WORK TO COMPLETE:
Transcribe only the lines in the data below falling between the line with "Select the Lasso tool" and the line with "Task: Click the info icon next to Connection", including those two lines, and leave out any picture.

THE INPUT:

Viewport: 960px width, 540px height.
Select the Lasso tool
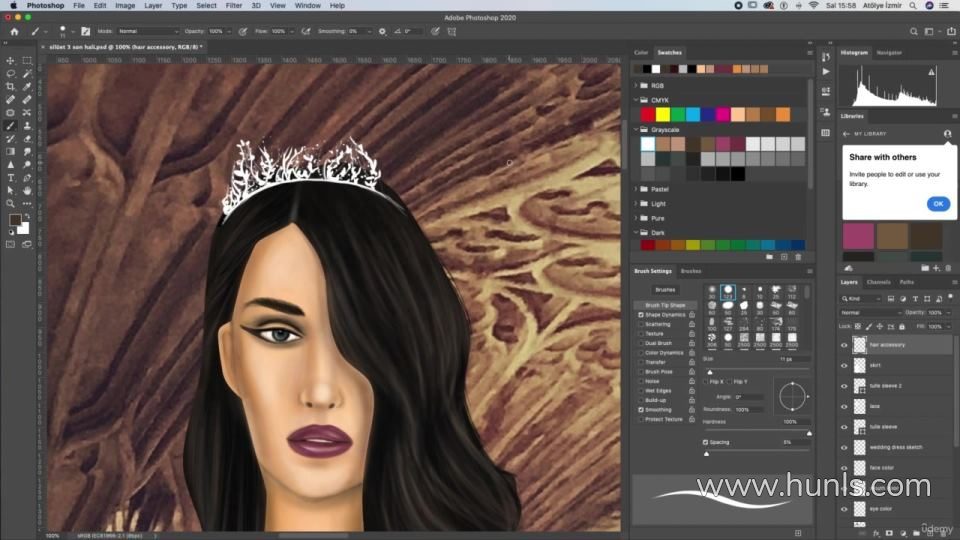pos(11,74)
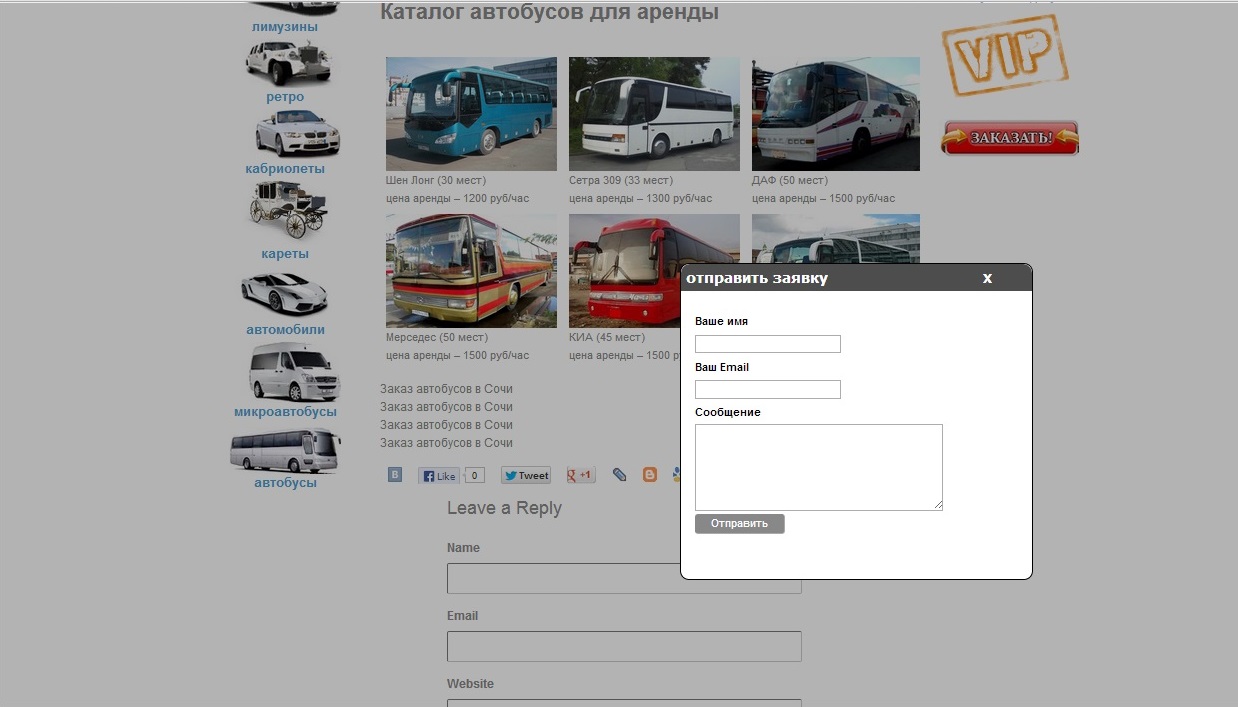Click the Ваше имя input field
Viewport: 1238px width, 707px height.
pos(768,344)
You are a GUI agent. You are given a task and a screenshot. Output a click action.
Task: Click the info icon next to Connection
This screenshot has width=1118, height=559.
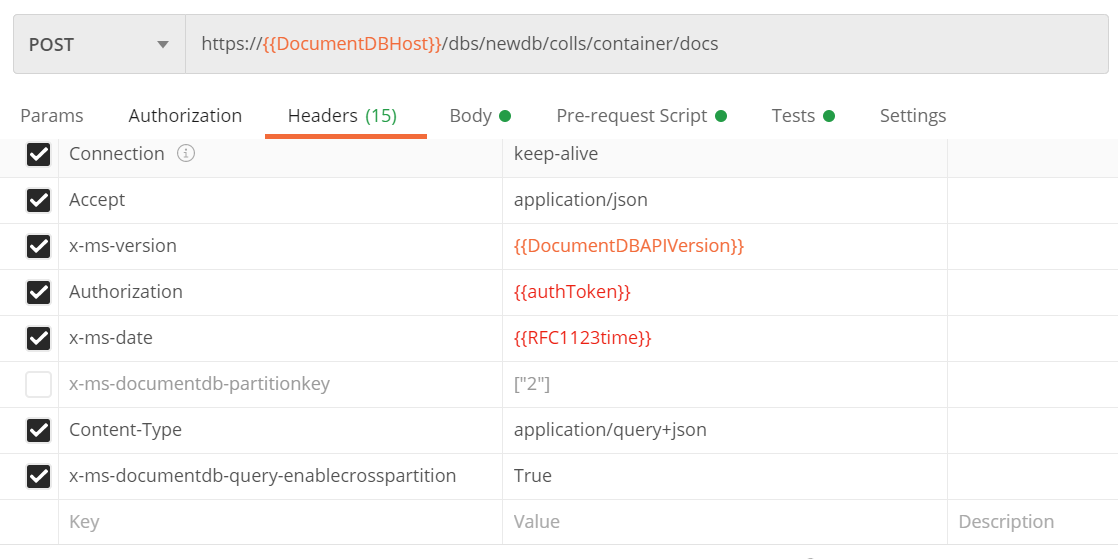click(186, 154)
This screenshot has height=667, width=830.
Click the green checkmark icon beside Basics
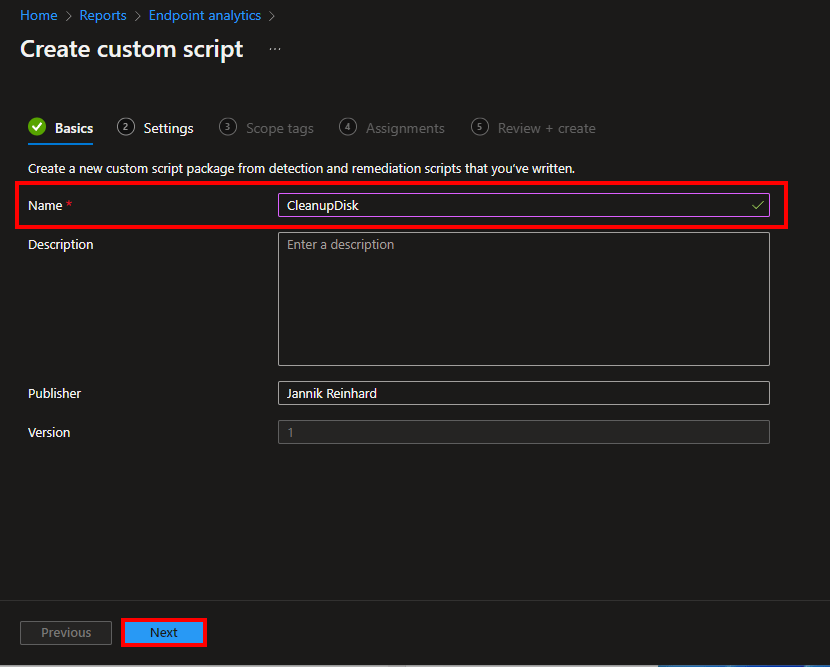click(37, 127)
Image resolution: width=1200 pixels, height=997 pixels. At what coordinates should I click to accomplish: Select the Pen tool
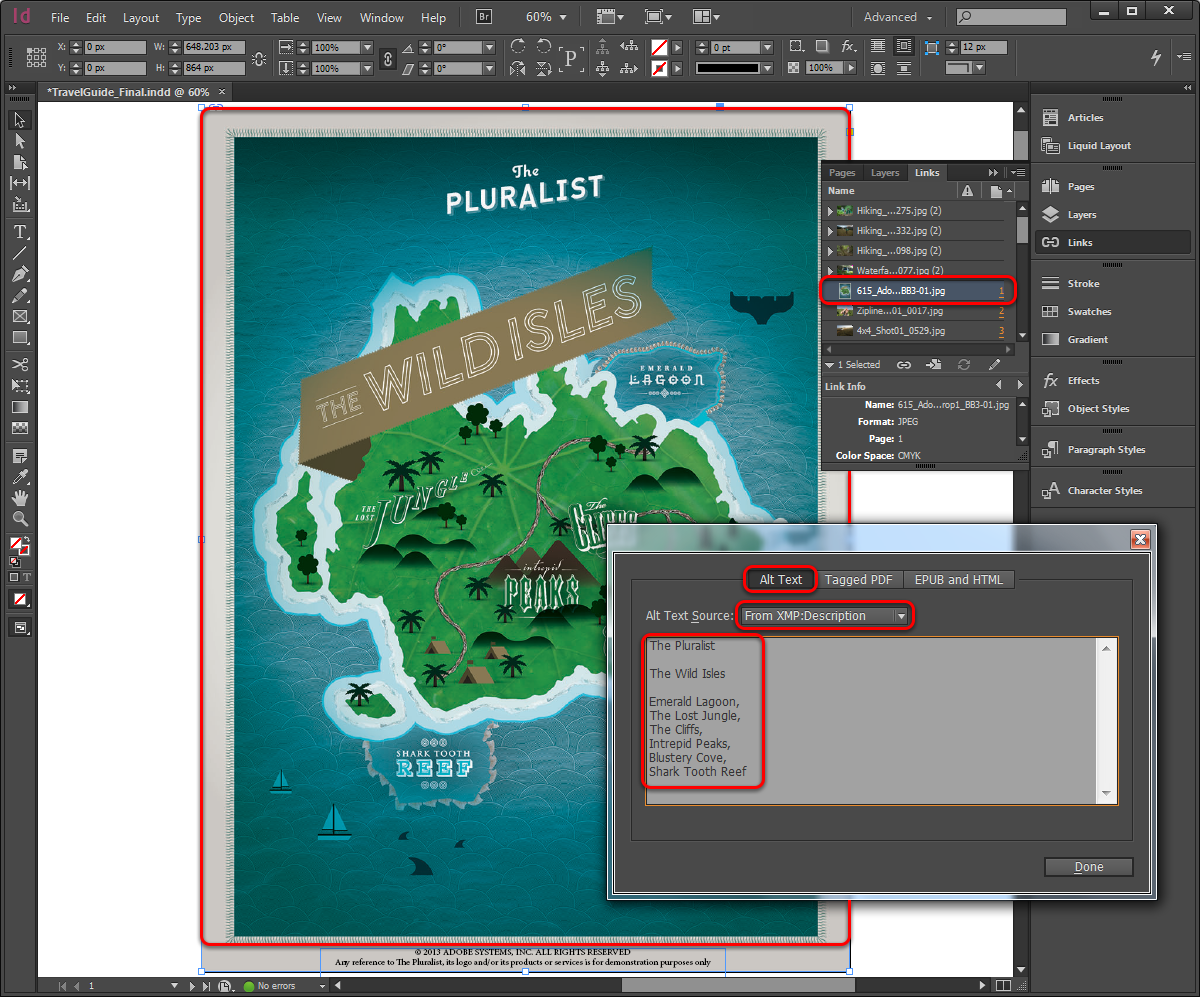click(20, 275)
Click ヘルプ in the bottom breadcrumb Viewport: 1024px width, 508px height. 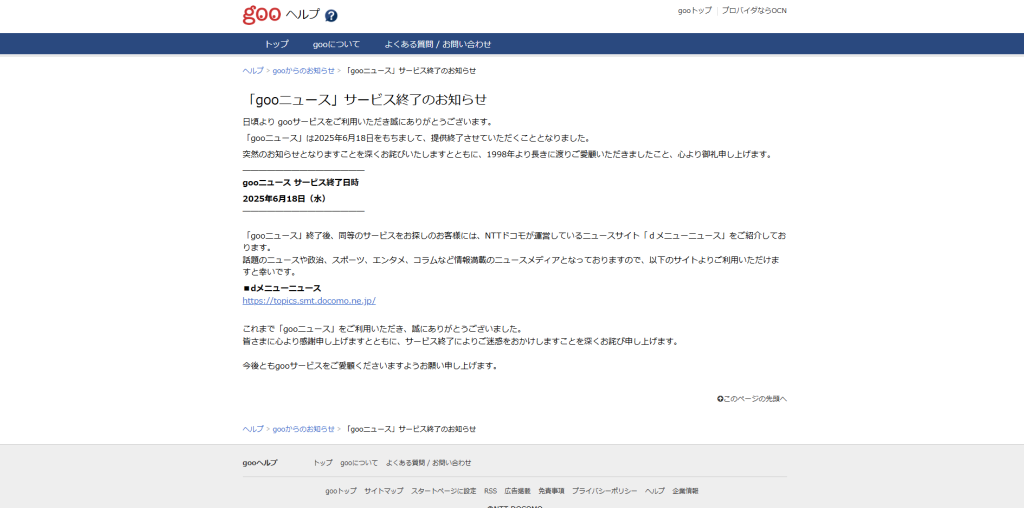click(253, 428)
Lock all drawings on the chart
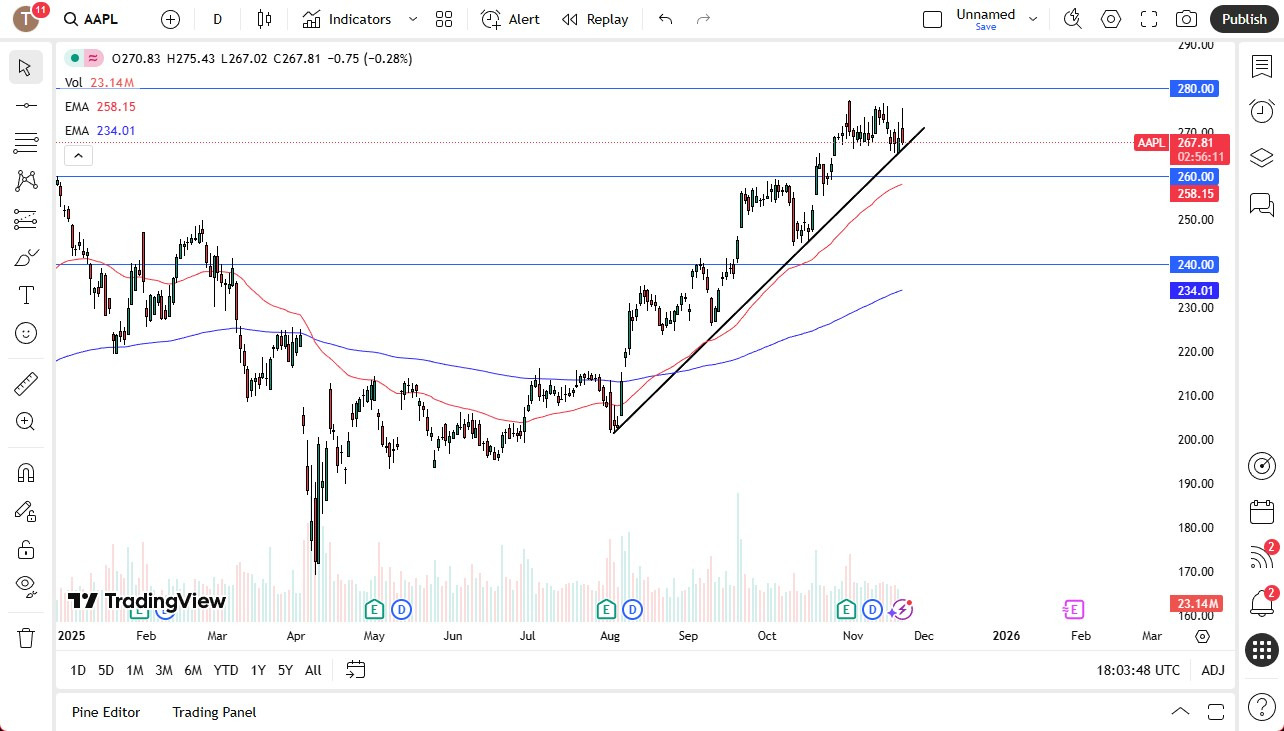 tap(25, 549)
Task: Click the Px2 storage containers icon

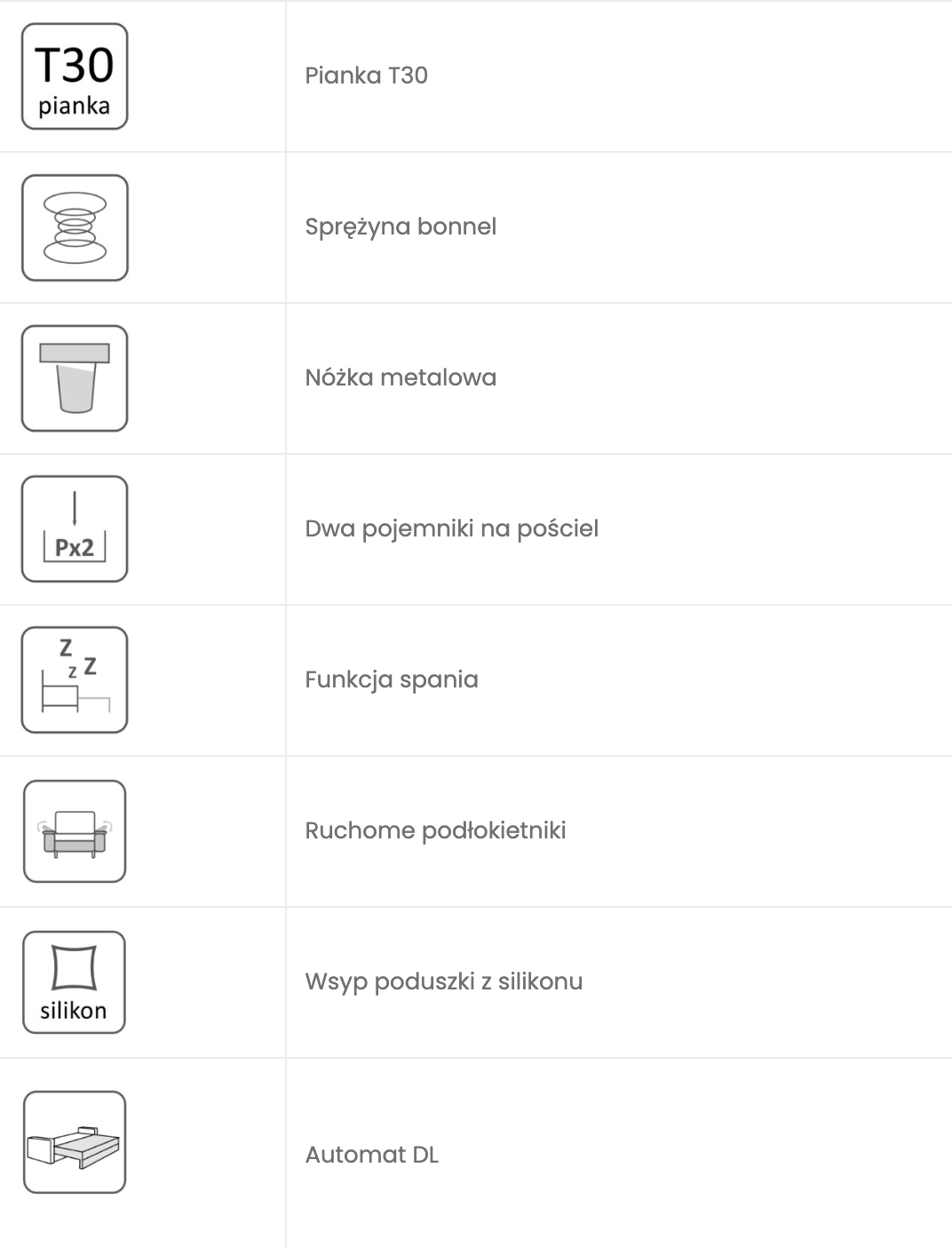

RESULT OF THIS EXERCISE:
Select the Lasso tool
pos(11,74)
Click the Ваше имя input field
Viewport: 1238px width, 707px height.
pos(768,344)
You are a GUI agent. You are given a task and a screenshot. Output a click action.
Task: Click the info icon next to Connection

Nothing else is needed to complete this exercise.